Pode se
horrorizar, irmão: gosto de programas de psicopata, tanto verídicos quanto
ficcionais. Evidentemente (espero que evidentemente) não tenho a menor
tendência para a psicopatia; sou pouco sentimentaleira por motivos de
introspecção, desajeitamento e superego, mas não CONCEBO como alguém possa
desamar gratuitamente – e o que há de mais pavoroso: ter gratuito prazer em
causar dor. Céus, fico um dia inteiro me açoitando mentalmente se falo mais
grosso com um aluno. O simples fato de não conceber atrocidades, porém, é a
exata garantia para curtir essas séries, como um salvo-conduto (“oooolha como
eu e meus amigos somos legais, nunca seríamos capazes de cometer umas tais
aberrações”). Mas há outros porquês. Um deles: prefiro esperar o melhor sem
deixar de conhecer o pior de nossa espécie, para entender, para identificar os
prenúncios.
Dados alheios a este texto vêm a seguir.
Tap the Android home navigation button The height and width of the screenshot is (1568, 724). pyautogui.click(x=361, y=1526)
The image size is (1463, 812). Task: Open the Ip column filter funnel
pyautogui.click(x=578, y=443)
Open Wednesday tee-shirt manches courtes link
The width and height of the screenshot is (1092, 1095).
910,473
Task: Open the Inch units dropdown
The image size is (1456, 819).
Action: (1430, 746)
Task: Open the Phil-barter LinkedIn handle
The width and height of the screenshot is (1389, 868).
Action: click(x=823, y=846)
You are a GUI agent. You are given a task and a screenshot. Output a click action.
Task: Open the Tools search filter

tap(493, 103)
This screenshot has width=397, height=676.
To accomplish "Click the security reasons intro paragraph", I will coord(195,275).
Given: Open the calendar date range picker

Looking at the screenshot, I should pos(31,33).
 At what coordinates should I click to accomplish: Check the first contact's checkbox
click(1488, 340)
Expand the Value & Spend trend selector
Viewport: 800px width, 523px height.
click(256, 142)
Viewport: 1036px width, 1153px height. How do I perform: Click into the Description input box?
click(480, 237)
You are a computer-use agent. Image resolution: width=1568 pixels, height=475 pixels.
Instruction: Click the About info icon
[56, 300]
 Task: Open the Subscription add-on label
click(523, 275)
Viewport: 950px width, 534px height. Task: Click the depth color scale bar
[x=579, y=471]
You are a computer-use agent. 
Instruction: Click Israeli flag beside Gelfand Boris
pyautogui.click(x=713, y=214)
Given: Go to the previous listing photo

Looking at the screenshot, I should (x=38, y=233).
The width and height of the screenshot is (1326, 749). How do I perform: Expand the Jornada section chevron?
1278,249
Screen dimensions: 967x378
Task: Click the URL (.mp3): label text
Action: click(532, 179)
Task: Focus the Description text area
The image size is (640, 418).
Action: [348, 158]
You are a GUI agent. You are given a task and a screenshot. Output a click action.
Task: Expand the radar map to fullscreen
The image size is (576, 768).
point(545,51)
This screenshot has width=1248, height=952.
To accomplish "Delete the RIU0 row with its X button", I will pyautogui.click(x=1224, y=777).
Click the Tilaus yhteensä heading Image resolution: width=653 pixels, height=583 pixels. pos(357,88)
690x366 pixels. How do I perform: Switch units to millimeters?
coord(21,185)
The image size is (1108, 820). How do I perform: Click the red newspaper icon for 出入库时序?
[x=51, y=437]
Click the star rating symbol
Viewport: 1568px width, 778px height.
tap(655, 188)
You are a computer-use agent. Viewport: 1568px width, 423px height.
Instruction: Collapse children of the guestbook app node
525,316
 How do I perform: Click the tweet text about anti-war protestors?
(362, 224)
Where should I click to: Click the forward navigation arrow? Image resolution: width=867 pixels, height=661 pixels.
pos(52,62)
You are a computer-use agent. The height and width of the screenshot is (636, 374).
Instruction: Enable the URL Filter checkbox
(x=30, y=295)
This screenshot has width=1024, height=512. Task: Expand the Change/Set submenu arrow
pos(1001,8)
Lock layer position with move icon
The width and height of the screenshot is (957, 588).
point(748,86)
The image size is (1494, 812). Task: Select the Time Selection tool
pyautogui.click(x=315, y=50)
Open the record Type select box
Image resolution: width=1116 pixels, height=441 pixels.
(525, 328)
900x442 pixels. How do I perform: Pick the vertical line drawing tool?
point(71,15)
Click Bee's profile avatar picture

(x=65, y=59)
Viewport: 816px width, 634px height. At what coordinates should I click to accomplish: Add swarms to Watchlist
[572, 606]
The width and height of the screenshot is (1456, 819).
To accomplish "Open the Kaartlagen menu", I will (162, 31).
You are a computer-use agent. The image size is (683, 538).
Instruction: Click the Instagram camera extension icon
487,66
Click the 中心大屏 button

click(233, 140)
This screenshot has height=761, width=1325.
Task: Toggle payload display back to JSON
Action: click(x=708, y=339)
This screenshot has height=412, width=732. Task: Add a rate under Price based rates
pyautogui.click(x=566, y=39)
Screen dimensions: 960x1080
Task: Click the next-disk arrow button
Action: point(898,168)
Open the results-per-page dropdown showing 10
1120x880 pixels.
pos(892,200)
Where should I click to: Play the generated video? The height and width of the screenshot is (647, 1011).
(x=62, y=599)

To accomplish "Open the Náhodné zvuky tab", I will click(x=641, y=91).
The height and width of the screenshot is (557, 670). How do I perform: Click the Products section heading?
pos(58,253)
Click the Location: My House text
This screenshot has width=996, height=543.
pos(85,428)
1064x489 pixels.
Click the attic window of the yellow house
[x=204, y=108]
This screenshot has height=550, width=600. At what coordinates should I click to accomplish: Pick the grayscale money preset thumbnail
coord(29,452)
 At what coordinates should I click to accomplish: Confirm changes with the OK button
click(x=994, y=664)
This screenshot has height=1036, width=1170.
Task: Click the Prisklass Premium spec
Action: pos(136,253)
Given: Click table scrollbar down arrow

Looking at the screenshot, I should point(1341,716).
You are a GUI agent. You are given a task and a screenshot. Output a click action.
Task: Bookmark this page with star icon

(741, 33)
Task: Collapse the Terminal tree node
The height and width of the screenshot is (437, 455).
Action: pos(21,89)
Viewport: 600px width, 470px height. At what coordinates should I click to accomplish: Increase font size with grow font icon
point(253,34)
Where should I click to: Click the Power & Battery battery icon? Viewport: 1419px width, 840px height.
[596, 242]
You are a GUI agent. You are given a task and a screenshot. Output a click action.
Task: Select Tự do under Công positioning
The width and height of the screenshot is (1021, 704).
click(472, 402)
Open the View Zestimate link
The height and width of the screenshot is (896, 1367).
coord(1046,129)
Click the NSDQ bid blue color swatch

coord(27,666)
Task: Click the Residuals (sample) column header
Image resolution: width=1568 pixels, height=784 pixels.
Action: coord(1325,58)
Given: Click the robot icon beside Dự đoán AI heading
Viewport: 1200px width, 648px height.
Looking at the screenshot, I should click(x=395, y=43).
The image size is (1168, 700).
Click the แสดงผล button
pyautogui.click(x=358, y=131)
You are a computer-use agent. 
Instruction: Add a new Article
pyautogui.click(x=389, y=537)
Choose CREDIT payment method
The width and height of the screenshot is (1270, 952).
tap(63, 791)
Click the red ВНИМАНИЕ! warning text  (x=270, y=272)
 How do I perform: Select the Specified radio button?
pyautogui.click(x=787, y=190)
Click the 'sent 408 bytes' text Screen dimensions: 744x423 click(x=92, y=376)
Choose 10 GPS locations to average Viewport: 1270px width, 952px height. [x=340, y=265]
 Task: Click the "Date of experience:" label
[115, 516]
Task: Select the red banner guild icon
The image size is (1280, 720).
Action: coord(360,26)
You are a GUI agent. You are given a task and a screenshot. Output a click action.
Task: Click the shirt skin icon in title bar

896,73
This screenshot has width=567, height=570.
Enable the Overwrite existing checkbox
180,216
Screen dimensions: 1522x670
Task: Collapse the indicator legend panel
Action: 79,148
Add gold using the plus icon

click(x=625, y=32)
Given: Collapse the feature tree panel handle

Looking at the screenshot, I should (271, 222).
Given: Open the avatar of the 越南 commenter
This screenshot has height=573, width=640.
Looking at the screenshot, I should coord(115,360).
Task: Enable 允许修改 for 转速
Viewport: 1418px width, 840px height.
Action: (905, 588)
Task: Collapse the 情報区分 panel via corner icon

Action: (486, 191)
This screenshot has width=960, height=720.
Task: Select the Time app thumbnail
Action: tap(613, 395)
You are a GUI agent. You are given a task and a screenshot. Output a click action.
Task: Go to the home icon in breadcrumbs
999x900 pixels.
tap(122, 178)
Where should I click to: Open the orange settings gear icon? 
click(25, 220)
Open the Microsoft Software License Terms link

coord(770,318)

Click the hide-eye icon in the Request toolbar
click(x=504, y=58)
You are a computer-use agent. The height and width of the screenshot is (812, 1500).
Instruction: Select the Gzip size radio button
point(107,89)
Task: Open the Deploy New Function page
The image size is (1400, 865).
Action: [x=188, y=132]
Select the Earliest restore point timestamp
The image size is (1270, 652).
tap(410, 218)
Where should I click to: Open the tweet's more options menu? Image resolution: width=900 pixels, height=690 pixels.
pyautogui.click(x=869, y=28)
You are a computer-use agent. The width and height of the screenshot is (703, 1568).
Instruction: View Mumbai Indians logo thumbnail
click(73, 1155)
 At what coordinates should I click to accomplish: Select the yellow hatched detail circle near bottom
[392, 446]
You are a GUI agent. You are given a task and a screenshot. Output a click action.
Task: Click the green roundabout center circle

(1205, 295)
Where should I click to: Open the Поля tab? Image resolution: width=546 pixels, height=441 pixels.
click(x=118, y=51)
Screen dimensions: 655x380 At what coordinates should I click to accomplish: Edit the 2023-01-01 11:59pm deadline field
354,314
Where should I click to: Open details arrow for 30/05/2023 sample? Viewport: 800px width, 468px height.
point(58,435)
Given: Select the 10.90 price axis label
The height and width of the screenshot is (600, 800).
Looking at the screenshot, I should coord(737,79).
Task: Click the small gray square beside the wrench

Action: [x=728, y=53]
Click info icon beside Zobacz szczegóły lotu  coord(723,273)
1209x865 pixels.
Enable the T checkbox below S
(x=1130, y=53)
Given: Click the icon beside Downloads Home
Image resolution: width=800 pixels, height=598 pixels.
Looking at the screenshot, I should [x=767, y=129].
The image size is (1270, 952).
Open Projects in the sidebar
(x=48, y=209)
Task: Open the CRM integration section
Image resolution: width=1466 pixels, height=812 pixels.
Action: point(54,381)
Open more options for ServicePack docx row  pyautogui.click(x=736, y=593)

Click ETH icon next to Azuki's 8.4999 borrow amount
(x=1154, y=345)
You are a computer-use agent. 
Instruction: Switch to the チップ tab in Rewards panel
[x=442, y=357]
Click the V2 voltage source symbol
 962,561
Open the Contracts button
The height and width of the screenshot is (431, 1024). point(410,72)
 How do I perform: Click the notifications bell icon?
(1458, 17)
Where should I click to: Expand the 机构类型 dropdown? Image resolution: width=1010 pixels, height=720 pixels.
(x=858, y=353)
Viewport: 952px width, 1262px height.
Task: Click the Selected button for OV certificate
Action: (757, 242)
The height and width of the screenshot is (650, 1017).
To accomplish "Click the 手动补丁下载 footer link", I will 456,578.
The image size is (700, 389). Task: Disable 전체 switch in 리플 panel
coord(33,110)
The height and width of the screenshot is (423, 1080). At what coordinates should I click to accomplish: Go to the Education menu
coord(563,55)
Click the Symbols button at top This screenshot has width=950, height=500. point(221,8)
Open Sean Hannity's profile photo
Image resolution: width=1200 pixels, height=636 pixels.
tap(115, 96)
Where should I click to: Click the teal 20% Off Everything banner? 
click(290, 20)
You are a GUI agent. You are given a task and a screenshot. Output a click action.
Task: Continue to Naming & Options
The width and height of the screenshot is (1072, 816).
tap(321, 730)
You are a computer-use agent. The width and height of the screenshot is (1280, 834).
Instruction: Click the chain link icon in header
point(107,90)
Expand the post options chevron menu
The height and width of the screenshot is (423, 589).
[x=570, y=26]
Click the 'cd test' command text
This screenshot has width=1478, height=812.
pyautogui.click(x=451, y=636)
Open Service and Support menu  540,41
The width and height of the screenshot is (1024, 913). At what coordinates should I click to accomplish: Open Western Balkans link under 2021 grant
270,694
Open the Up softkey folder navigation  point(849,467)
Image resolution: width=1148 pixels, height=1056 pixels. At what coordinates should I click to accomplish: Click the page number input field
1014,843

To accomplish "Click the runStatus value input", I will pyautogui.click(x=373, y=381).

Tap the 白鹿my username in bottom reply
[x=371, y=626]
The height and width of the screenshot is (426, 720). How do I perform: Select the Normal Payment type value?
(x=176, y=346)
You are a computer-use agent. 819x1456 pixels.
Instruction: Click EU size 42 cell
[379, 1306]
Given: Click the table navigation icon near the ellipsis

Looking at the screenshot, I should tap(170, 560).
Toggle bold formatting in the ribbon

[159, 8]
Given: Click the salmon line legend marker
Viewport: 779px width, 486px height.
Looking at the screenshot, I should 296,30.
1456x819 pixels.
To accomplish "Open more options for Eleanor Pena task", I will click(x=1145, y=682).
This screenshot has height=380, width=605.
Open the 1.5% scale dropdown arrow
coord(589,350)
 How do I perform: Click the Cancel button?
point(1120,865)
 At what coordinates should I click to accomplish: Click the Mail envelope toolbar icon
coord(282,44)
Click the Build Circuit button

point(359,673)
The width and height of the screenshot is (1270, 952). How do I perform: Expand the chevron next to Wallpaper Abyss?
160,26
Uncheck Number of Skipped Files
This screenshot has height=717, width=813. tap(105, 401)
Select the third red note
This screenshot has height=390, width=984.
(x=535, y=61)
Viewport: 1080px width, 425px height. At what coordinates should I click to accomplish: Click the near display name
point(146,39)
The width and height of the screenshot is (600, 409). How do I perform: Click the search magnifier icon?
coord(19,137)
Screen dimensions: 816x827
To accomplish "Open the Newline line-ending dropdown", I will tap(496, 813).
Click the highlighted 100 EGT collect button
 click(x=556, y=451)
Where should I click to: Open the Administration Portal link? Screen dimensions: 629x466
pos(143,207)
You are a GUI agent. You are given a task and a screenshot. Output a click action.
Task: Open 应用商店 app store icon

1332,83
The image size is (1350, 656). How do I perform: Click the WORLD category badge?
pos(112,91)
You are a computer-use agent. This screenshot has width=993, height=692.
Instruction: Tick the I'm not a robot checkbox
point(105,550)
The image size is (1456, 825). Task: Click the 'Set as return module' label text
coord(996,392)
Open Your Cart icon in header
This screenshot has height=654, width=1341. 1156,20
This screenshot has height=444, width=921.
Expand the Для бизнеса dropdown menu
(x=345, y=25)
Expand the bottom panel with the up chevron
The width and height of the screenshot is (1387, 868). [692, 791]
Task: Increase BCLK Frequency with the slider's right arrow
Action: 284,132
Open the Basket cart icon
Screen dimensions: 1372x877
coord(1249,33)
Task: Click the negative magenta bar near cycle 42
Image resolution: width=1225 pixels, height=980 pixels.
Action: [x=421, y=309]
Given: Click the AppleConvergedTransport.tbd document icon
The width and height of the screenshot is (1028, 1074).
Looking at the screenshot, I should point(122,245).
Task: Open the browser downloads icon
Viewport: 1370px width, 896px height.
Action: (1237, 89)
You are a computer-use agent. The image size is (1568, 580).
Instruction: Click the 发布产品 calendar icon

Um segundo motivo, e mais assustador que os monstros mesmos: vendo
programas de psicopatas longínquos – que matam lááááá nos Estados Unidos ou mataram
há muuuuuitas décadas –, a gente deixa o terror igualmente distanciado,
canalizado, redomizado. É tanta e tão extrema a malvadeza desse povo que vira
troço irreal, e mesmo o que não é ficcional parece sê-lo. Aí vem a razão
essencial: assistimos a tudo sob a promessa de segurança das paredes
ar-condicionadas que nos abraçam.
Não se
assustem, portanto, de eu não me assustar com episódios (televisivos) de gente
mergulhando gente em ácido, fazendo peruca com cabelo de gurias assassinadas ou
enucleando os outros por esporte (sim, tem psicopatia que cisma até de arrancar
os olhos alheios). São estapafurdices isoladas, improváveis, coisas de Jigsaws
específicos. Mas quer me deixar 100% doente d’alma? No Brasil atual, tá moleza:
me exponha à perversão sinistra, kafkiana, enraizada e coletiva que se tornou
esta distopia de fazer Orwell babar de inveja. Me mostre a náusea de um sistema
criminalizando ex-presidentes – legítimos – por um certo manejo e aplaudindo “presidentes”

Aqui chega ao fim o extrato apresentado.